By David Milliken and Suban Abdulla
LONDON, Dec 19 (Reuters) – The Bank of England left its main interest rate unchanged at 4.75% on Thursday, but policymakers were more divided over whether rate cuts were necessary to cope with a slowing economy. deceleration.
Three of the nine members of the Bank of England’s Monetary Policy Committee (deputy governor Dave Ramsden and external members Swati Dhingra and Alan Taylor) voted in favor of a quarter-point rate cut to 4.5%.
Economists polled by Reuters expected only one MPC member to vote in favor of a cut.
But Bank of England Governor Andrew Bailey said the central bank needed to stick to its current “gradual approach” to cutting rates.
“With growing uncertainty in the economy, we cannot commit to when or by how much we will cut rates next year,” he said.
Economists polled by Reuters last week predicted the Bank of England would cut rates four times next year, but financial markets have slashed their expectations sharply in response to faster-than-expected wage growth and only see up to two cuts.
The Bank of England has been less willing to cut rates than the U.S. Federal Reserve or the European Central Bank, cutting them by just half a percentage point this year.
Official figures on Wednesday showed that consumer price inflation in Britain rose to 2.6% in November, the highest in the Group of Seven rich economies by a small margin, and slightly higher than the Bank itself of England had predicted last month.
“Headline inflation is expected to continue to rise slightly in the short term,” the Bank of England said.
However, the central bank also cut its growth forecast for the final quarter of this year to zero from a forecast of 0.3% just six weeks ago.
The British economy contracted in September and October – the first consecutive monthly falls in output since 2020 – according to official data last week and business confidence has fallen since Finance Minister Rachel Reeves announced a 25% tax increase. billion pounds for employers in their October. 30 budget.
MPC members who backed keeping rates on hold said it remained “particularly uncertain” whether these higher costs would be passed on to consumers through higher prices or lead to job losses and slower wage growth.

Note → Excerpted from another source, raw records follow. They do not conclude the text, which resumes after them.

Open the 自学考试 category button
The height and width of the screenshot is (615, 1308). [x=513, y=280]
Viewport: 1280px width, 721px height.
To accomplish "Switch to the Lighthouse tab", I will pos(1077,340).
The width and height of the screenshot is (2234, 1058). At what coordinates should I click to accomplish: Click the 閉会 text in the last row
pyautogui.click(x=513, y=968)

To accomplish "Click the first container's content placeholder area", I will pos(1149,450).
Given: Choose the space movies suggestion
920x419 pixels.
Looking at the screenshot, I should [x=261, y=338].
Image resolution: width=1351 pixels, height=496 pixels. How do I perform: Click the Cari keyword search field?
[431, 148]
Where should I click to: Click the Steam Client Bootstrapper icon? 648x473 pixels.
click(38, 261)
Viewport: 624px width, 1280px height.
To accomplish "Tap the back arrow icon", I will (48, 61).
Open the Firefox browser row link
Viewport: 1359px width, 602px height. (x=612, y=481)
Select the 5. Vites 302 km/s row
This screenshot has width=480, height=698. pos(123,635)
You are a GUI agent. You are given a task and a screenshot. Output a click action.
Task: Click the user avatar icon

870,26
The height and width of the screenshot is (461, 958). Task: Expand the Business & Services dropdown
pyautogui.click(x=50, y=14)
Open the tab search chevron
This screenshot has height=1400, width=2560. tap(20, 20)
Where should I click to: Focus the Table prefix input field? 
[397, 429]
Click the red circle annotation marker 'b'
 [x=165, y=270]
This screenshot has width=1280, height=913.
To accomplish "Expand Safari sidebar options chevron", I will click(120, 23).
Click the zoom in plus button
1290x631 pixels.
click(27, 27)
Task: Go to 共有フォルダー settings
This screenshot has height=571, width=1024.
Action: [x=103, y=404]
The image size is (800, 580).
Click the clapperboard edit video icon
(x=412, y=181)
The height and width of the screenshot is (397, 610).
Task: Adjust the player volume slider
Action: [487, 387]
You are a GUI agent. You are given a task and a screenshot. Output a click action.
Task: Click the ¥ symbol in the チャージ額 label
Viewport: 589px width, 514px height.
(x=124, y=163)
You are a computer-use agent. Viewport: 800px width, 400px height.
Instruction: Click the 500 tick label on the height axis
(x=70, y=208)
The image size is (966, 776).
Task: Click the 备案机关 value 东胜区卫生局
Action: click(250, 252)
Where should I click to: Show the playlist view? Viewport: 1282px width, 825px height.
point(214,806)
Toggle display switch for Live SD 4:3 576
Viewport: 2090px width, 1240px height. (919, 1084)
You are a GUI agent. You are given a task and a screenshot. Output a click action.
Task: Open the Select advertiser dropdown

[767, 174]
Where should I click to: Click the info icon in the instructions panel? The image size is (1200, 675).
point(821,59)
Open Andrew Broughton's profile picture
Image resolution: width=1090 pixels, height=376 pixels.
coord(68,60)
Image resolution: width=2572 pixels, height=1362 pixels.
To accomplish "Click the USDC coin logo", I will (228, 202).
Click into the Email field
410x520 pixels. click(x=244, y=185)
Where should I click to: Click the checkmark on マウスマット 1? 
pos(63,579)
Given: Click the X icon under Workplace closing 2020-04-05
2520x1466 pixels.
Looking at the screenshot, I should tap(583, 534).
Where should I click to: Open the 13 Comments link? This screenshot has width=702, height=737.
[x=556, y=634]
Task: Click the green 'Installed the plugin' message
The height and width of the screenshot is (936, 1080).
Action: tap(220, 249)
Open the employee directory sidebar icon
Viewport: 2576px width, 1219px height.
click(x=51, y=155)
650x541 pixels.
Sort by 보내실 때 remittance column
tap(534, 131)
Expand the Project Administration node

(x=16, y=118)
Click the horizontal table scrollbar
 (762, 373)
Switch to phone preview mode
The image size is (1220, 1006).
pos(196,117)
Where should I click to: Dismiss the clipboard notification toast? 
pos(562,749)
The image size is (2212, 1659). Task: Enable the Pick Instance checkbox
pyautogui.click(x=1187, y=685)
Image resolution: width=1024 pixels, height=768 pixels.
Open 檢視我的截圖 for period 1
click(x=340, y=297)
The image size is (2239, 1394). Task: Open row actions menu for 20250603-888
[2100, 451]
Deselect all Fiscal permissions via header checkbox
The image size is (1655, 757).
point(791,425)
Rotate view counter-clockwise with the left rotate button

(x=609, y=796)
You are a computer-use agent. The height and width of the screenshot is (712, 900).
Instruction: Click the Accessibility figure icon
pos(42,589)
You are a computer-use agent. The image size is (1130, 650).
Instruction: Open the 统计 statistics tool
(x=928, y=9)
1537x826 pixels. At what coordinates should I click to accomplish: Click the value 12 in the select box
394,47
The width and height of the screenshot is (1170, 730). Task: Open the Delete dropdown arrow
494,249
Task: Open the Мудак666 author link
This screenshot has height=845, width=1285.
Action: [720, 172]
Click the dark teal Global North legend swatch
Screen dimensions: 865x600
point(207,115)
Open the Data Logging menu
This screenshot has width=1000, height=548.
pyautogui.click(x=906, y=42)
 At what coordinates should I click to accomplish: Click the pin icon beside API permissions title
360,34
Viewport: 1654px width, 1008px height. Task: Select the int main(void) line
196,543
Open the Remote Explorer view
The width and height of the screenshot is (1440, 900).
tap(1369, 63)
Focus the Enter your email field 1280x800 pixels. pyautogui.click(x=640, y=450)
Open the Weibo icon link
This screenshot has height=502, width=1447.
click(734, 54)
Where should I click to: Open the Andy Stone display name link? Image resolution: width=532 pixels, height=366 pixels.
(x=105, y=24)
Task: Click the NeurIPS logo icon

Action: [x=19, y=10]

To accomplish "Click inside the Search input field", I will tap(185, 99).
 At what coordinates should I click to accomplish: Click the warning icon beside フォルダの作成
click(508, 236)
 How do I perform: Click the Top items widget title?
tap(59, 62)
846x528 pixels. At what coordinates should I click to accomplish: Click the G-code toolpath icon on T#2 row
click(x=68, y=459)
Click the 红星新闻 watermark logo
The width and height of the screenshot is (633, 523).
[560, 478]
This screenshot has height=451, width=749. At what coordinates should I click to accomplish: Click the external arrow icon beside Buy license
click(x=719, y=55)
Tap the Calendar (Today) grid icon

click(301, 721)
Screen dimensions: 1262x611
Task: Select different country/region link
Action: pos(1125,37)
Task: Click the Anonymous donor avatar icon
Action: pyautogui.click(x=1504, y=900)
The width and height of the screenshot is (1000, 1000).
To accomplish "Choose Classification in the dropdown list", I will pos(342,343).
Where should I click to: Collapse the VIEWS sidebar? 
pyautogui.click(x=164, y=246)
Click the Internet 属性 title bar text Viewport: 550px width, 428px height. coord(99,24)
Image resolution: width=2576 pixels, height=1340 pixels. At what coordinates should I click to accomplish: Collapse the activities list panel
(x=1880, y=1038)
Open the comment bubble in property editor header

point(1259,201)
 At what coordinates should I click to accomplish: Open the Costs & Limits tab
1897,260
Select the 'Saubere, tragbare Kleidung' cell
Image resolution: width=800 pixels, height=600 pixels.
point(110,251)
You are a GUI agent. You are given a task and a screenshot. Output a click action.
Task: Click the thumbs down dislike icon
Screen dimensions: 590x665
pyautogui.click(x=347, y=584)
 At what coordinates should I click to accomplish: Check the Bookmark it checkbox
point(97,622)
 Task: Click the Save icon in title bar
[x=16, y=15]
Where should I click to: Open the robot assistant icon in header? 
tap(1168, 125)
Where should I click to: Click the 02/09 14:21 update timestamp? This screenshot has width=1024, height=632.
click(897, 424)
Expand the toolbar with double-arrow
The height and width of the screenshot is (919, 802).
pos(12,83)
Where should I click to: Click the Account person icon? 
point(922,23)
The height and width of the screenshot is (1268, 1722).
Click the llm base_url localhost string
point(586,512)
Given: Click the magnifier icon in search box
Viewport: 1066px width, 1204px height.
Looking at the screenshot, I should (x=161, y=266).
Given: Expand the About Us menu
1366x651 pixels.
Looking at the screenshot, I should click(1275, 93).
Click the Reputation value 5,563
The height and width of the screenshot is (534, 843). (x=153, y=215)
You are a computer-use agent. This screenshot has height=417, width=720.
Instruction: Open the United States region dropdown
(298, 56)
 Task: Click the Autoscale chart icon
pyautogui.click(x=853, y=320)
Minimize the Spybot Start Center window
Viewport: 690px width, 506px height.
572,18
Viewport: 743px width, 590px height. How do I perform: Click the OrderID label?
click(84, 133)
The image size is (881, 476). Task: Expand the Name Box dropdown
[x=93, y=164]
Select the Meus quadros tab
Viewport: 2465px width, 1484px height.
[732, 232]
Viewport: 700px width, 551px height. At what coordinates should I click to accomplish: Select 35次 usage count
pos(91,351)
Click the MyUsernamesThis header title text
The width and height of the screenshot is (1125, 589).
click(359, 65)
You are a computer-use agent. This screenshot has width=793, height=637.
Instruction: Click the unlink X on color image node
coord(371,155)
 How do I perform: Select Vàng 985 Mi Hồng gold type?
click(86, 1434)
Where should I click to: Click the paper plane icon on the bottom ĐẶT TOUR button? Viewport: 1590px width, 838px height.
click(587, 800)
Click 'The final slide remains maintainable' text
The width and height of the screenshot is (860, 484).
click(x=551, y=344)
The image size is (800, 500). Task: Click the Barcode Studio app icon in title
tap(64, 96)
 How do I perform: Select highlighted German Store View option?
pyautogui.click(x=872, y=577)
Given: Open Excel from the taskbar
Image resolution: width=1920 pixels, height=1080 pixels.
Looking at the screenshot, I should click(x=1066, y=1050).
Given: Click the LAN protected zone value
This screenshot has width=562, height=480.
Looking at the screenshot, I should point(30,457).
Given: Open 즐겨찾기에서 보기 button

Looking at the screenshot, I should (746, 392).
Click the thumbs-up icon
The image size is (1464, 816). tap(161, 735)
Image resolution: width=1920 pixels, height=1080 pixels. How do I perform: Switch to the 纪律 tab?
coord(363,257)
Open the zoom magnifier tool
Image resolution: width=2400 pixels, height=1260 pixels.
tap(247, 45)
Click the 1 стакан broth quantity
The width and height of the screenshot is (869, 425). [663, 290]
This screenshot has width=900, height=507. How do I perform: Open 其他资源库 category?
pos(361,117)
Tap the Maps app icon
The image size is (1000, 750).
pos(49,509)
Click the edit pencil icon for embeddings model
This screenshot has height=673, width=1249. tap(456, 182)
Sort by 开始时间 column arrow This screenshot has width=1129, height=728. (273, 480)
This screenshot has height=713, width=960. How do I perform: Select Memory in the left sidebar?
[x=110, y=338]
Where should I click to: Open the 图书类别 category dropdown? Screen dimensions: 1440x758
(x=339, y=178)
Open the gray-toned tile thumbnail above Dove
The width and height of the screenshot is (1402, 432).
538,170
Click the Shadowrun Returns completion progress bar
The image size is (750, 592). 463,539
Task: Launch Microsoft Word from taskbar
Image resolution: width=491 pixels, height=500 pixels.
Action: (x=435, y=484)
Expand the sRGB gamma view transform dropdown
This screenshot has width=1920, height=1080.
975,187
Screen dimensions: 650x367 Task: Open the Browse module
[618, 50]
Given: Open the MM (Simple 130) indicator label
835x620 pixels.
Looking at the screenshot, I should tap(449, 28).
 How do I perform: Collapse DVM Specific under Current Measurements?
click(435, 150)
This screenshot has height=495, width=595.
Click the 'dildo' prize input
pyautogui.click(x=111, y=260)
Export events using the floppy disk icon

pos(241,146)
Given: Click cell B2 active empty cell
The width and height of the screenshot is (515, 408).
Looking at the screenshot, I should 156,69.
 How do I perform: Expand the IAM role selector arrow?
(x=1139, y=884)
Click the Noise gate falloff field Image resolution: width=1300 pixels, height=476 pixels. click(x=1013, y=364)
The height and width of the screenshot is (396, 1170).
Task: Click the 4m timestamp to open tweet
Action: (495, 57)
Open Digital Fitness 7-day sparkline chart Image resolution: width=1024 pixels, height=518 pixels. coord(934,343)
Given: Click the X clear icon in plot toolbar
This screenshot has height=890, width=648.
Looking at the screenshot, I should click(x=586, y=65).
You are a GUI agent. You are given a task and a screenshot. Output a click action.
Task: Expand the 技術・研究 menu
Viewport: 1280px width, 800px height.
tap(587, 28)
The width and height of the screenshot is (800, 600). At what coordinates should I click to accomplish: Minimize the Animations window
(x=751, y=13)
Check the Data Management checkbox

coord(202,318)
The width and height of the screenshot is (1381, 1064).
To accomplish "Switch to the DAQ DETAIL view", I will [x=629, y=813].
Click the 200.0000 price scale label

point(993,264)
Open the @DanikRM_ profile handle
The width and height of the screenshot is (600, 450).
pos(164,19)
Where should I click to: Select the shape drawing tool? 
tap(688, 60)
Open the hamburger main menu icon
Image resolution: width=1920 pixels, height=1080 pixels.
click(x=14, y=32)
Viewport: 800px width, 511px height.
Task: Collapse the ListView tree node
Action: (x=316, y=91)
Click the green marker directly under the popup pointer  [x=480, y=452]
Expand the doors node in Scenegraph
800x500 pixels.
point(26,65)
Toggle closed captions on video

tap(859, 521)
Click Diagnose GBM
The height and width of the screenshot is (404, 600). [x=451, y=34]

“Recent developments have added to the argument for a gradual approach to the withdrawal of restrictive policies, while avoiding any commitment to change the policy at a specific meeting,” they said.
The three MPC members who voted in favor of cutting rates said a “very restrictive” policy stance risked pushing inflation too far below its 2% target in the medium term and creating an unduly large amount of capacity. surplus in the economy.